Under Cover Operations - Part 2
This morning, December 11, thick fog arrived along with a rising tide, reducing visibility considerably. With some electronic tweeking to digital images, there is a record of one nearly anonymous arrival.
USS Beloit arrived in the early morning and tied up at HMC Dockyard, Jetty November Bravo 3. It is the latest delivery from the Fincantieri Marinette Marine Corporation shipyard in Marinette, Wisconsin. Numbered LCS-29, it is the 15th Freedom variant Littoral Combat Ship built at the yard. (Even numbered ships are Independant class variants built by Austal USA in Mobile, AB.)
USS Beloit was commissioned November 23 in Milwaukee and was soon underway for its home base in Florida, exiting the St.Lawrence Seaway, with tug escorts, December 4. After a stop over in Quebec City it sailed directly to Halifax.
The State of Michigan, and to a lesser degreeWisonsin, has many place names connected to historic French (Canadian) explorers and settlers. Nevertheless the pronunciation of the names remains decidedly non-French. The State's largest city, Detroit (pronounced Dee-Troyt - or, perversely Dee-Troy-It, by some Canadians) is just one of many places with mispronounced French names.
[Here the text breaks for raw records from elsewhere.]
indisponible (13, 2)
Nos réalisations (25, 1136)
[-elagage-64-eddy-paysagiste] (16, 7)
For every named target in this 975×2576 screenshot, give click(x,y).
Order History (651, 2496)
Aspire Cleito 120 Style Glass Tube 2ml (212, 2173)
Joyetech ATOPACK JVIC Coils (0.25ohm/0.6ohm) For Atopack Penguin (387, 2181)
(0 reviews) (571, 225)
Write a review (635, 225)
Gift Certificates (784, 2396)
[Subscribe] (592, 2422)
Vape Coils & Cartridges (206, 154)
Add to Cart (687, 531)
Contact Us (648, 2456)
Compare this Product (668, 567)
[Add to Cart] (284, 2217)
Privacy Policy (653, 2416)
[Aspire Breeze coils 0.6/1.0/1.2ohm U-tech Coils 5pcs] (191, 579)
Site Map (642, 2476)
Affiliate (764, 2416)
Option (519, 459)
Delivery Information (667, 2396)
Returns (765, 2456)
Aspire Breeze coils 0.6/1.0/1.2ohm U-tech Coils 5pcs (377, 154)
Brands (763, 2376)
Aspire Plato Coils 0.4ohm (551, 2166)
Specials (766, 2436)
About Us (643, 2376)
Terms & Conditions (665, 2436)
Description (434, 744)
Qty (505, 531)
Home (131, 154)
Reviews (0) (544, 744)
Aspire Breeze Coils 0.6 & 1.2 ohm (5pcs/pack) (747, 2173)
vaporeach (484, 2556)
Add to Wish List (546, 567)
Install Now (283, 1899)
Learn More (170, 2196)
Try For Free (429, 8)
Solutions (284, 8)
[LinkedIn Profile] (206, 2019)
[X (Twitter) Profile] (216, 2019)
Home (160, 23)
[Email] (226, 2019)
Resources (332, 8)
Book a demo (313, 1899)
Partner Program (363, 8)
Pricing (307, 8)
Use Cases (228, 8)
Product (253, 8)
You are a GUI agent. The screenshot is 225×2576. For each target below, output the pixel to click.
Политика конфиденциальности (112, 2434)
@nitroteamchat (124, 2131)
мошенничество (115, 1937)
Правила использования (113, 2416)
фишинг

Beloit (Bell- Oyt), although it is in Wisconsin, is a variant and rhymes with the way Detroit is pronounced but is not a French name at all but is "made up" to sound like Detroit. It is well known however as the home of Fairbanks Morse, long time builders of diesel engines, including the ones on this ship, but which carry the Colt-Pielstick brand name, as a subisdiary of Fairbanks Morse Defense.